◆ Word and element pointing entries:
+--
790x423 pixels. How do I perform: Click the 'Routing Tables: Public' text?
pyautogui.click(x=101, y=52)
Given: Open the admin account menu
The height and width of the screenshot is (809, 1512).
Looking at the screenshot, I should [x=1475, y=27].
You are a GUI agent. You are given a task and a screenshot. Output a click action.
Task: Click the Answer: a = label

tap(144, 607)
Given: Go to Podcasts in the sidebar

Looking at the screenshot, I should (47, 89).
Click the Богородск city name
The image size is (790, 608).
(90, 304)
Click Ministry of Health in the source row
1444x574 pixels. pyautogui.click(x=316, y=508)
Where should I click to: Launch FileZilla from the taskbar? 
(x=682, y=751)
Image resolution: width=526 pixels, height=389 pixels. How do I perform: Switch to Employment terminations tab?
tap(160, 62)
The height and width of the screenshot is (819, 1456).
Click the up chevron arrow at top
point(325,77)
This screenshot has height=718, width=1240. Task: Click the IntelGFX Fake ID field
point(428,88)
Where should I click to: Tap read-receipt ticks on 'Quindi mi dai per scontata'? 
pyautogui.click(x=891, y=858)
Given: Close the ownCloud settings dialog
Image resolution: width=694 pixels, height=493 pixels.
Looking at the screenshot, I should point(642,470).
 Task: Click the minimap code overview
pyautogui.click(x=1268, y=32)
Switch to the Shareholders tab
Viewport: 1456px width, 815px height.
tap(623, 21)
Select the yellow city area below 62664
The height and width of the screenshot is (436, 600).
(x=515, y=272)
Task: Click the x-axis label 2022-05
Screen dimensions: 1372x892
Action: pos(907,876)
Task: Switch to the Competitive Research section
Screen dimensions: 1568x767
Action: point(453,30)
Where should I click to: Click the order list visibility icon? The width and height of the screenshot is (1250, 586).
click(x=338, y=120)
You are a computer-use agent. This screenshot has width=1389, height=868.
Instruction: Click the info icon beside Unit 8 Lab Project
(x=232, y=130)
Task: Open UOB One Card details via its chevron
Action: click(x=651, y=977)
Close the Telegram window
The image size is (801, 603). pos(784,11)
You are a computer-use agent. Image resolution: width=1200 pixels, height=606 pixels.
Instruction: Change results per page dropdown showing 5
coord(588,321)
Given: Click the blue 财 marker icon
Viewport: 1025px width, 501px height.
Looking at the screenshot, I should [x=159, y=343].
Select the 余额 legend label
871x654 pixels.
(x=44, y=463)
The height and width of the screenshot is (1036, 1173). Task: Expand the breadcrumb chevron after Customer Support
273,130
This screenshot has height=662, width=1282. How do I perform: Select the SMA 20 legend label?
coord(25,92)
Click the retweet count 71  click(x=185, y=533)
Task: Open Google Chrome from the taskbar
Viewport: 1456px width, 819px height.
+--
◆ Task brief:
Could you return every line of the material above, word for word and unchanged?

◆ Solution to this problem:
790x423 pixels. How do I perform: Click the 'Routing Tables: Public' text?
pyautogui.click(x=101, y=52)
Given: Open the admin account menu
The height and width of the screenshot is (809, 1512).
Looking at the screenshot, I should [x=1475, y=27].
You are a GUI agent. You are given a task and a screenshot. Output a click action.
Task: Click the Answer: a = label

tap(144, 607)
Given: Go to Podcasts in the sidebar

Looking at the screenshot, I should (47, 89).
Click the Богородск city name
The image size is (790, 608).
(90, 304)
Click Ministry of Health in the source row
1444x574 pixels. pyautogui.click(x=316, y=508)
Where should I click to: Launch FileZilla from the taskbar? 
(x=682, y=751)
Image resolution: width=526 pixels, height=389 pixels. How do I perform: Switch to Employment terminations tab?
tap(160, 62)
The height and width of the screenshot is (819, 1456).
Click the up chevron arrow at top
point(325,77)
This screenshot has height=718, width=1240. Task: Click the IntelGFX Fake ID field
point(428,88)
Where should I click to: Tap read-receipt ticks on 'Quindi mi dai per scontata'? 
pyautogui.click(x=891, y=858)
Given: Close the ownCloud settings dialog
Image resolution: width=694 pixels, height=493 pixels.
Looking at the screenshot, I should point(642,470).
 Task: Click the minimap code overview
pyautogui.click(x=1268, y=32)
Switch to the Shareholders tab
Viewport: 1456px width, 815px height.
tap(623, 21)
Select the yellow city area below 62664
The height and width of the screenshot is (436, 600).
(x=515, y=272)
Task: Click the x-axis label 2022-05
Screen dimensions: 1372x892
Action: pos(907,876)
Task: Switch to the Competitive Research section
Screen dimensions: 1568x767
Action: point(453,30)
Where should I click to: Click the order list visibility icon? The width and height of the screenshot is (1250, 586).
click(x=338, y=120)
You are a computer-use agent. This screenshot has width=1389, height=868.
Instruction: Click the info icon beside Unit 8 Lab Project
(x=232, y=130)
Task: Open UOB One Card details via its chevron
Action: click(x=651, y=977)
Close the Telegram window
The image size is (801, 603). pos(784,11)
You are a computer-use agent. Image resolution: width=1200 pixels, height=606 pixels.
Instruction: Change results per page dropdown showing 5
coord(588,321)
Given: Click the blue 财 marker icon
Viewport: 1025px width, 501px height.
Looking at the screenshot, I should [x=159, y=343].
Select the 余额 legend label
871x654 pixels.
(x=44, y=463)
The height and width of the screenshot is (1036, 1173). Task: Expand the breadcrumb chevron after Customer Support
273,130
This screenshot has height=662, width=1282. How do I perform: Select the SMA 20 legend label?
coord(25,92)
Click the retweet count 71  click(x=185, y=533)
Task: Open Google Chrome from the taskbar
Viewport: 1456px width, 819px height.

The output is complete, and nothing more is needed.